▶ [Record set]:
====
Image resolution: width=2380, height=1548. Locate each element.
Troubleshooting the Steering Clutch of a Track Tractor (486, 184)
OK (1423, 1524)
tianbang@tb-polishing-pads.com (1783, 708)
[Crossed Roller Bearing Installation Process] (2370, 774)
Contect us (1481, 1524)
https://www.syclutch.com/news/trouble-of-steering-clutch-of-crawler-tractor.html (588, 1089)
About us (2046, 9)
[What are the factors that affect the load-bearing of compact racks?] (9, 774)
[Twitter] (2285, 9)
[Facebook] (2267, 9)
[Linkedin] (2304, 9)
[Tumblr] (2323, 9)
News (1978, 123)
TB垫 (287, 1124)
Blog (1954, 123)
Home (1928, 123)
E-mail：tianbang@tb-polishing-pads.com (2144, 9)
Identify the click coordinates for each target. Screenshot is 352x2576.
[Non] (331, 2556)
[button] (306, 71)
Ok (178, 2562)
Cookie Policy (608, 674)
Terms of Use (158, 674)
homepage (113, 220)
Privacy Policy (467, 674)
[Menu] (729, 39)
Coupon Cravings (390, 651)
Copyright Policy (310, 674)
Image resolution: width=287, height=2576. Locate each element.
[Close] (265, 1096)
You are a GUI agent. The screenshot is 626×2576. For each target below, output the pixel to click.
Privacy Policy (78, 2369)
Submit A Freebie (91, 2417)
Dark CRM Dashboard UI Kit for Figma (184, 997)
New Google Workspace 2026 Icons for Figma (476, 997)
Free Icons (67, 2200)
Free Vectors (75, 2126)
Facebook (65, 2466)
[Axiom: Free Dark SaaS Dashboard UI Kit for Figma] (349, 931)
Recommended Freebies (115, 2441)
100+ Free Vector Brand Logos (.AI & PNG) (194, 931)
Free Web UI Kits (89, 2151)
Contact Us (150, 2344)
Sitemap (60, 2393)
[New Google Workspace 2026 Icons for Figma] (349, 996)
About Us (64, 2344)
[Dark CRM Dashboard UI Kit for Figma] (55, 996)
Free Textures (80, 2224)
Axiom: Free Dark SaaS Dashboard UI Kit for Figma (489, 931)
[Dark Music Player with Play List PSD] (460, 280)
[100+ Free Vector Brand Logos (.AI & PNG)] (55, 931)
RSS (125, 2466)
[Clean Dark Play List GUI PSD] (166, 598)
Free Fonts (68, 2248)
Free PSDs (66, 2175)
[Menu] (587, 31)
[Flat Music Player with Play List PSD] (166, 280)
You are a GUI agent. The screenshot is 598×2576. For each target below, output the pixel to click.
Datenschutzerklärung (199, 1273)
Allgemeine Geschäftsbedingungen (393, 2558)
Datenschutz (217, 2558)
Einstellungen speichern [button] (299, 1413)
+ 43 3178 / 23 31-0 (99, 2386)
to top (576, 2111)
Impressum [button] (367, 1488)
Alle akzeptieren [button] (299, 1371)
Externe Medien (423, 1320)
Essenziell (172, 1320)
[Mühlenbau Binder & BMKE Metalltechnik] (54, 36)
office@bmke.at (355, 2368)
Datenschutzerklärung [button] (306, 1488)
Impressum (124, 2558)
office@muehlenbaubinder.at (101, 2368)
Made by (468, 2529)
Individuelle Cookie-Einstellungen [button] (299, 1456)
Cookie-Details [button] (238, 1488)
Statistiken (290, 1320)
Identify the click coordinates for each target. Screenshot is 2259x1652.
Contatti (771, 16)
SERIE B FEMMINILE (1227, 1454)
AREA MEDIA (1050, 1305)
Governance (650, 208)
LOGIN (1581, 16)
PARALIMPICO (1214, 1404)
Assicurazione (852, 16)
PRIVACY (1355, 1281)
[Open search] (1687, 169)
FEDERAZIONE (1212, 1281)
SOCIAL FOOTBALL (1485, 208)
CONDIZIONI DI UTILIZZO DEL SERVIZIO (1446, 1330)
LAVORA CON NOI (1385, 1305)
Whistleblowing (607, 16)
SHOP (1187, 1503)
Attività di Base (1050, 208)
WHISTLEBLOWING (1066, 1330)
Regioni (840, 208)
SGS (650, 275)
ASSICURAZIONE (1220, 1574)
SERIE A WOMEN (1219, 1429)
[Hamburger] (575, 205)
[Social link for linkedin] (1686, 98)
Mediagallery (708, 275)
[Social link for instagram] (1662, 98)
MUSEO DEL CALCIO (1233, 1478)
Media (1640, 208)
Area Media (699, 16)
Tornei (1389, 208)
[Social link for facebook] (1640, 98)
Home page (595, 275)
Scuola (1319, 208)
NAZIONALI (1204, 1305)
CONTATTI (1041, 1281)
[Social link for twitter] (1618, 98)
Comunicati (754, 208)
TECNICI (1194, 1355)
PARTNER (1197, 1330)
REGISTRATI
====
▶ [Task directions]: Precisely the lines between those holding "Regioni (840, 208)" and "CONTATTI (1041, 1281)", inclusive, are to be reproduced from the listing above, with nothing added.

▶ [Task output]:
Regioni (840, 208)
SGS (650, 275)
ASSICURAZIONE (1220, 1574)
SERIE A WOMEN (1219, 1429)
[Hamburger] (575, 205)
[Social link for linkedin] (1686, 98)
Mediagallery (708, 275)
[Social link for instagram] (1662, 98)
MUSEO DEL CALCIO (1233, 1478)
Media (1640, 208)
Area Media (699, 16)
Tornei (1389, 208)
[Social link for facebook] (1640, 98)
Home page (595, 275)
Scuola (1319, 208)
NAZIONALI (1204, 1305)
CONTATTI (1041, 1281)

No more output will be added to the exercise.